Instructions to follow. Retype the part of the records that runs from their start through the line containing "center [362, 482].", keeping every line exactly the same.

The input.
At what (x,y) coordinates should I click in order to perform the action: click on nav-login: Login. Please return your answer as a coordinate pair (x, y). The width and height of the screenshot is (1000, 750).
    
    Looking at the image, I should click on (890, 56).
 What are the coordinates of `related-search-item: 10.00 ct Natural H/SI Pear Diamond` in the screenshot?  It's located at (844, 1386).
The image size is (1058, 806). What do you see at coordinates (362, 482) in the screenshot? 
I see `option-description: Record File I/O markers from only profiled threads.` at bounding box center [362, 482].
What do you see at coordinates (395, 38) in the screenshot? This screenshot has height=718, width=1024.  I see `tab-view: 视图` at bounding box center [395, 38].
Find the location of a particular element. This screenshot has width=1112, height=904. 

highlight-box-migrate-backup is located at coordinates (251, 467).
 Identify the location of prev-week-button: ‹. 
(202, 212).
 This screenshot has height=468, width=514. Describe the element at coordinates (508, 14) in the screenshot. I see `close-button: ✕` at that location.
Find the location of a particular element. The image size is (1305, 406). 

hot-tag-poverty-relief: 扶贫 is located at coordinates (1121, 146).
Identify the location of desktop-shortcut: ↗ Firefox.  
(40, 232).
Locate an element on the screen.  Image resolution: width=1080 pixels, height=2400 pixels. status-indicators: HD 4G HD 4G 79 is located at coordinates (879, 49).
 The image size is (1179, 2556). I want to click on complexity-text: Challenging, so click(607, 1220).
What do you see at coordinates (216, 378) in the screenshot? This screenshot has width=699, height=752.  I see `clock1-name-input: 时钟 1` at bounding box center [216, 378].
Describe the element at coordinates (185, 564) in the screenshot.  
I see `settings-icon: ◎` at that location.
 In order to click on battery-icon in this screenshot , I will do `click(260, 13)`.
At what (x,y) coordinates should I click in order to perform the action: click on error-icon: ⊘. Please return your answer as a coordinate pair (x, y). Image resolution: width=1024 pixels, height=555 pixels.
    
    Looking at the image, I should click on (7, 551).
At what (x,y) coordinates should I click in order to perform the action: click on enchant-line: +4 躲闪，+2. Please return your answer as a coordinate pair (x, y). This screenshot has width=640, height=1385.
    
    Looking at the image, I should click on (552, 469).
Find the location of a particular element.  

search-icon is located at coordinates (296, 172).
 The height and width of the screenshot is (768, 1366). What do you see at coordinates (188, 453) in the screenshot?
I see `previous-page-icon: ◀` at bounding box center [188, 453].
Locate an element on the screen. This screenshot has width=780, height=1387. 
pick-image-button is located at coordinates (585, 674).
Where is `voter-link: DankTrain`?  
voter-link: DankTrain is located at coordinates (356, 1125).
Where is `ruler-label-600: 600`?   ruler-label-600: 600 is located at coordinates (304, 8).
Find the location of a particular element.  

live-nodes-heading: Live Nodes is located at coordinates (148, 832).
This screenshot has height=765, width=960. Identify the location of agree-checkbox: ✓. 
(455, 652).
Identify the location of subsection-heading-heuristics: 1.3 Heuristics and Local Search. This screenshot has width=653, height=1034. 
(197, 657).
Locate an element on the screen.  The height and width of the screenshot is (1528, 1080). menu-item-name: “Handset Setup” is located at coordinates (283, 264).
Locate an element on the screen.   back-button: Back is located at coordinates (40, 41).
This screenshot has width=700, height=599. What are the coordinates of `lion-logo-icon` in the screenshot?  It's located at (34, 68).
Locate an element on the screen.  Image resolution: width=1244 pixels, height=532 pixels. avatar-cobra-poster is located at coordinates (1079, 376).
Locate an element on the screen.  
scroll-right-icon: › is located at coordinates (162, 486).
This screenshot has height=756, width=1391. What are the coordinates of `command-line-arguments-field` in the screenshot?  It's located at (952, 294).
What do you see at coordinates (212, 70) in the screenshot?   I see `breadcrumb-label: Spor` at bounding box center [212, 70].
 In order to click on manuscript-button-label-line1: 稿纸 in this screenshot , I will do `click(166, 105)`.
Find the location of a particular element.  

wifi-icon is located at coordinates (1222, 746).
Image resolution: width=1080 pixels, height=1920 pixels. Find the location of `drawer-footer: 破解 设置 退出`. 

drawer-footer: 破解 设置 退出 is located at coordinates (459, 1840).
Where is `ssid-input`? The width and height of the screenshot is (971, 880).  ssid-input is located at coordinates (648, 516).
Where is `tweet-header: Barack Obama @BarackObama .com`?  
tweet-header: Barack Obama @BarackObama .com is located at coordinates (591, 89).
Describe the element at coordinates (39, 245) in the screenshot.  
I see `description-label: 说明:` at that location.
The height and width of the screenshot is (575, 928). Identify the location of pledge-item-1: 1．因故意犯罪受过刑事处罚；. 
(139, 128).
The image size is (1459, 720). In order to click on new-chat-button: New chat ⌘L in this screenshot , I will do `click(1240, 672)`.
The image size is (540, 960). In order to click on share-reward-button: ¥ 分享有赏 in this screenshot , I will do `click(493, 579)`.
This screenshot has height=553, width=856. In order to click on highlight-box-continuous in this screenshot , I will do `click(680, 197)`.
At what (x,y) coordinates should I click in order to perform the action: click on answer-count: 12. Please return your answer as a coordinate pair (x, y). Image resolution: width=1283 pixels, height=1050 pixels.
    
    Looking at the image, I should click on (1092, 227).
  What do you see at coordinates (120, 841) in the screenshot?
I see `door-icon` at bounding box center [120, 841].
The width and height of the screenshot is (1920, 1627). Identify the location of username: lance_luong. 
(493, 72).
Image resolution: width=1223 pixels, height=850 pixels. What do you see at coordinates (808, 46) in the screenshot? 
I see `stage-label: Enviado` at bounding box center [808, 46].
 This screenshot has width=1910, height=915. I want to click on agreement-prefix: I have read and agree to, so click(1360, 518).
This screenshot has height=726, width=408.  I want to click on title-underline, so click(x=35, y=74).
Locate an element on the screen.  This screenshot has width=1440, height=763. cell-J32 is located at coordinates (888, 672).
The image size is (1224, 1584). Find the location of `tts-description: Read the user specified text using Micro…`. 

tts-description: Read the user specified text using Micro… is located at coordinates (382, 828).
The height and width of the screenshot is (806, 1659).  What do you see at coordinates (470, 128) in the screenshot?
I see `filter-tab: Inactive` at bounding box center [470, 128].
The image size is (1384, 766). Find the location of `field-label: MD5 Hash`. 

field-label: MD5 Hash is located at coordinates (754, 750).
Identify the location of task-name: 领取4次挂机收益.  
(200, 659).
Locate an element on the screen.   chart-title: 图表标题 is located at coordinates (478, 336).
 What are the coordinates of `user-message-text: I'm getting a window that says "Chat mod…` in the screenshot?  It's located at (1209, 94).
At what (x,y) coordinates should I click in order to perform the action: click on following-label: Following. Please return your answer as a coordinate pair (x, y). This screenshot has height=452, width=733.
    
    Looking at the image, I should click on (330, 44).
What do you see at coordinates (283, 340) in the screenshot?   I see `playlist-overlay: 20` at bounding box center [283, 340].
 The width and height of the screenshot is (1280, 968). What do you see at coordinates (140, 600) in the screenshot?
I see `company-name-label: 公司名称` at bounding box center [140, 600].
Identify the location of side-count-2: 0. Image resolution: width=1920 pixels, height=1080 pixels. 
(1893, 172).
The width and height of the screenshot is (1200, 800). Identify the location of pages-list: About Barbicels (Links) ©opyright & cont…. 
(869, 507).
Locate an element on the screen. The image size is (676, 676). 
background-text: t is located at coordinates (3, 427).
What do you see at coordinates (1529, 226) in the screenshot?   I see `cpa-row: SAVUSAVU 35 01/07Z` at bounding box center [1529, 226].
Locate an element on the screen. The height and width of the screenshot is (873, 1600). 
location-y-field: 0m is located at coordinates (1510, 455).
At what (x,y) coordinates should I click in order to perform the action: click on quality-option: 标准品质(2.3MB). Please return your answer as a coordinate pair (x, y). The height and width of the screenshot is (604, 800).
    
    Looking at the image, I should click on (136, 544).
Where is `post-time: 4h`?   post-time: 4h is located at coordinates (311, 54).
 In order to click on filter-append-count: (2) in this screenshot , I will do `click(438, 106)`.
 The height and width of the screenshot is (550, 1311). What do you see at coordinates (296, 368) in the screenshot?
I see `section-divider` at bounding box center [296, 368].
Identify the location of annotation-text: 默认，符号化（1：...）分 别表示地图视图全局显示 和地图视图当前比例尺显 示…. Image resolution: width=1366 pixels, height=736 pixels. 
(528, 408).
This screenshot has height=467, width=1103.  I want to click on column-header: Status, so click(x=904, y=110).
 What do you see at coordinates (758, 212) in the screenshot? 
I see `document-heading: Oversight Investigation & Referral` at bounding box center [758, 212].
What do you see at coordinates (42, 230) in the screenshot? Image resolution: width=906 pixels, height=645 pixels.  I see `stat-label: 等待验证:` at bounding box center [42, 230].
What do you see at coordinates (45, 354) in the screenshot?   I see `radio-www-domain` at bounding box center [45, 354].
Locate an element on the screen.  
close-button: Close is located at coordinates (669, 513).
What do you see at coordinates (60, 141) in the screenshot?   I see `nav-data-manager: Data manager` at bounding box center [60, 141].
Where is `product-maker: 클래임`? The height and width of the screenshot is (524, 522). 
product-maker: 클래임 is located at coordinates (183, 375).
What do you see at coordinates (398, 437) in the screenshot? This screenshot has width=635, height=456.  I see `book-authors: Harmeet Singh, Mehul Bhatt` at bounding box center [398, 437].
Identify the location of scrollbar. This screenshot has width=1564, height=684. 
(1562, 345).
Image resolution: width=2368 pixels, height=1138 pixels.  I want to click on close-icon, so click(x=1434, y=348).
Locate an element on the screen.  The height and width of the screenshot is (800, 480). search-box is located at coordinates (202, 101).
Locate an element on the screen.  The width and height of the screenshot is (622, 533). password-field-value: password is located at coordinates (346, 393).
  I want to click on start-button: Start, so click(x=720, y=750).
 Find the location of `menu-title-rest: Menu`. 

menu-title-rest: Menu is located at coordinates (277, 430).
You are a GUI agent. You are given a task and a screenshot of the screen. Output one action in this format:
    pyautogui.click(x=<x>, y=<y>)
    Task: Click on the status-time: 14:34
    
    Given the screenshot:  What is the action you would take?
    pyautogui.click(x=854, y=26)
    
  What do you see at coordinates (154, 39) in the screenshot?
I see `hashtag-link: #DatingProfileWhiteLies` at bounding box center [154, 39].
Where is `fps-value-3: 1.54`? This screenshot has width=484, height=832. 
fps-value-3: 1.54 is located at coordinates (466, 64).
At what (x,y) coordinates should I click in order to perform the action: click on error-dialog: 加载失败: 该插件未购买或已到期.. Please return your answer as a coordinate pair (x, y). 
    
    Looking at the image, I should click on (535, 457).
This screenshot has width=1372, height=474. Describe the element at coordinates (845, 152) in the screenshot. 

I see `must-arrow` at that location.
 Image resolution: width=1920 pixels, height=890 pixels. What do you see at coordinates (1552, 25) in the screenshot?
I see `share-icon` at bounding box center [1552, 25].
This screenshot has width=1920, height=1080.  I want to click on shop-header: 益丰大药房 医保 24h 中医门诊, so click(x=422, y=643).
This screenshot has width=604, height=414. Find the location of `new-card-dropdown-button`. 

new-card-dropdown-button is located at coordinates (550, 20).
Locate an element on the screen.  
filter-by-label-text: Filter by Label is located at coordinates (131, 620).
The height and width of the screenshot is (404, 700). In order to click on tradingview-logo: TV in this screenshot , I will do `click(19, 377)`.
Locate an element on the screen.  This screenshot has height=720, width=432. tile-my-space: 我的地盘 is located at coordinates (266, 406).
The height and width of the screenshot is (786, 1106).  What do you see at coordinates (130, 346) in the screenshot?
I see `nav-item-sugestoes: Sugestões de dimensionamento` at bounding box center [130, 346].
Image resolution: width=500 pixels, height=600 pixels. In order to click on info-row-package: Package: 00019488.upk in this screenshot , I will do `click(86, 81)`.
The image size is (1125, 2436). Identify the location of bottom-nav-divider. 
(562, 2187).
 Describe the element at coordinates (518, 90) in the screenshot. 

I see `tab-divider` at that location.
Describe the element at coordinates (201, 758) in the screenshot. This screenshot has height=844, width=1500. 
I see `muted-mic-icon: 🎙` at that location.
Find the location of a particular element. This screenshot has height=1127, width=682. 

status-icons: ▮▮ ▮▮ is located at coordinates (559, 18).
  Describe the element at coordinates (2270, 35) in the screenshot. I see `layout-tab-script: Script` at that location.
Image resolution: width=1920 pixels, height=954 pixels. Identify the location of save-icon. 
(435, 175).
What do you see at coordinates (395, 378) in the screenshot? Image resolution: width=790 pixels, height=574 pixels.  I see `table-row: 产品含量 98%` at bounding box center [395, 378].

Response to this exercise.
At what (x,y) coordinates should I click in order to perform the action: click on nav-login: Login. Please return your answer as a coordinate pair (x, y). The width and height of the screenshot is (1000, 750).
    
    Looking at the image, I should click on (890, 56).
 What are the coordinates of `related-search-item: 10.00 ct Natural H/SI Pear Diamond` in the screenshot?  It's located at (844, 1386).
The image size is (1058, 806). What do you see at coordinates (362, 482) in the screenshot? 
I see `option-description: Record File I/O markers from only profiled threads.` at bounding box center [362, 482].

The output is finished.